日本でも、犠牲者が所属したチームやゆかりの選手を中心に、追悼と連帯のコメントが相次いでいる。川崎はクラブのHPにアルトゥール・マイアの写真を「2015年、彼は川崎フロンターレでプレーした」というポルトガル語のメッセージとともに掲載。また、J1昇格を決めたC大阪の柿谷曜一朗は、かつてのチームメイトについて「僕がここでサッカー選手としてできているのはケンペスのおかげ…」と語っている。
さらにシャペコエンセを具体的に支援する動きも始まっている。
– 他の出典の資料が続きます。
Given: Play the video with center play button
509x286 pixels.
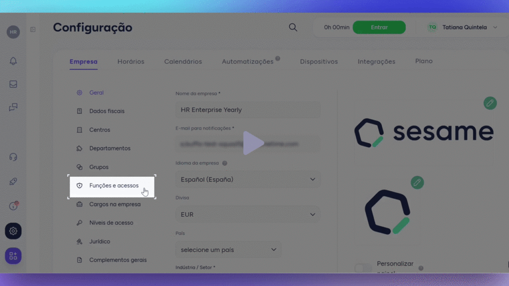Looking at the screenshot, I should tap(254, 143).
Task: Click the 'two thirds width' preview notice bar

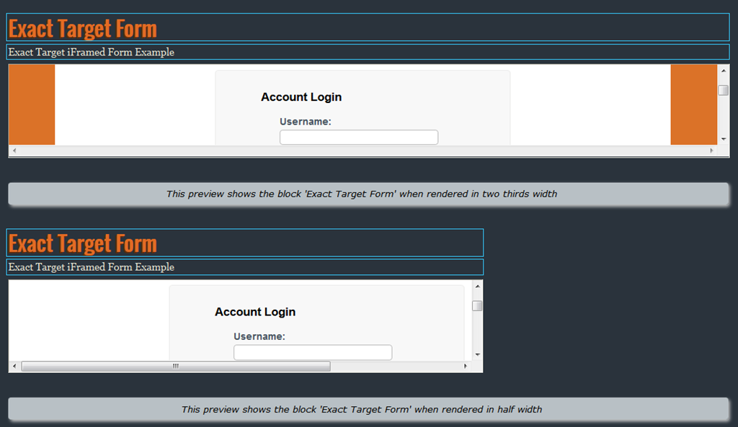Action: (x=368, y=194)
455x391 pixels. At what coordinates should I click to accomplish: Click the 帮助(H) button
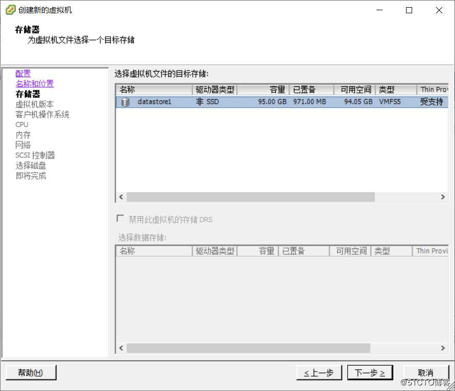click(31, 373)
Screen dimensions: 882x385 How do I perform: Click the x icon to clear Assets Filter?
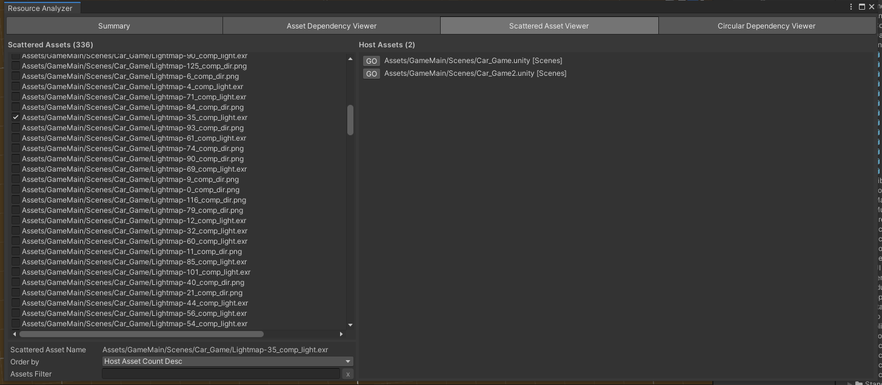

チームは選手、スタッフの大半を失った。チームをつくり直す以前に、クラブそのものを再建しなければならないからだ。
ブラジルサッカー連盟は資金面などで支援することを表明。また、国内外の多くのクラブが、無償で選手を貸し出すことを申し出ている。なかには元ブラジル代表MFロナウジーニョ、元アルゼンチン代表MFリケルメといった大物も、無償でのプレーを示唆している。
もっとも、あるクラブ関係者は「個人的な見解だが」と断りながら、「よそのクラブで余っている選手を貸してもらっても、あまり意味がない。また、われわれは地方の地味で堅実なクラブ。スーパースターが来てくれても、街とクラブになじめるかどうか」と、懐疑的な口ぶりだった。
幸いにして、クラブの財政基盤はしっかりしている。残されたクラブ関係者は知恵を絞って再建に向けて努力を続けるだろう。市民もこれまで以上にクラブとチームをサポートするに違いない。
近年、ブラジルをはじめ世界のサッカー界は、FIFAや各国協会の金銭スキャンダル、サポーターの暴力行為や人種差別的行動など、多くの問題を抱えてきた。しかし、今回の事故後、世界中からシャペコエンセに寄せられた有形無形のサポートは、ひと筋の希望の光のようでもあった。
南米サッカー連盟は12月5日、今年のコパ・スダメリカーナの優勝チームをシャペコエンセと認定することを発表した。追悼セレモニーでサポーターが叫んだように、彼らは文字どおり「カンペオン」となったのである。
これにより、シャペコエンセは来年2月に開幕するコパ・リベルタドーレス(欧州のチャンピオンズリーグに相当)の出場権を獲得。また例年、8月上旬に日本で行なわれるスルガ銀行杯で、今年のルヴァン杯王者である浦和と対戦することになった。そして、8月下旬に行なわれるレコパ・スダメリカーナ(欧州のスーパー杯に相当)では、今年のコパ・リベルタドーレスの覇者と顔を合わせる。“幻の決勝”となったアトレティコ・ナシオナルとの対戦だ。
“奇跡のクラブ”を襲った思いもかけない悲劇。しかし、ここで立ち止まるわけにはいかない。「フォルサ(頑張れ)、シャペ!」。カンペオンたちの夢を受け継いで、その挑戦は続くはずだ。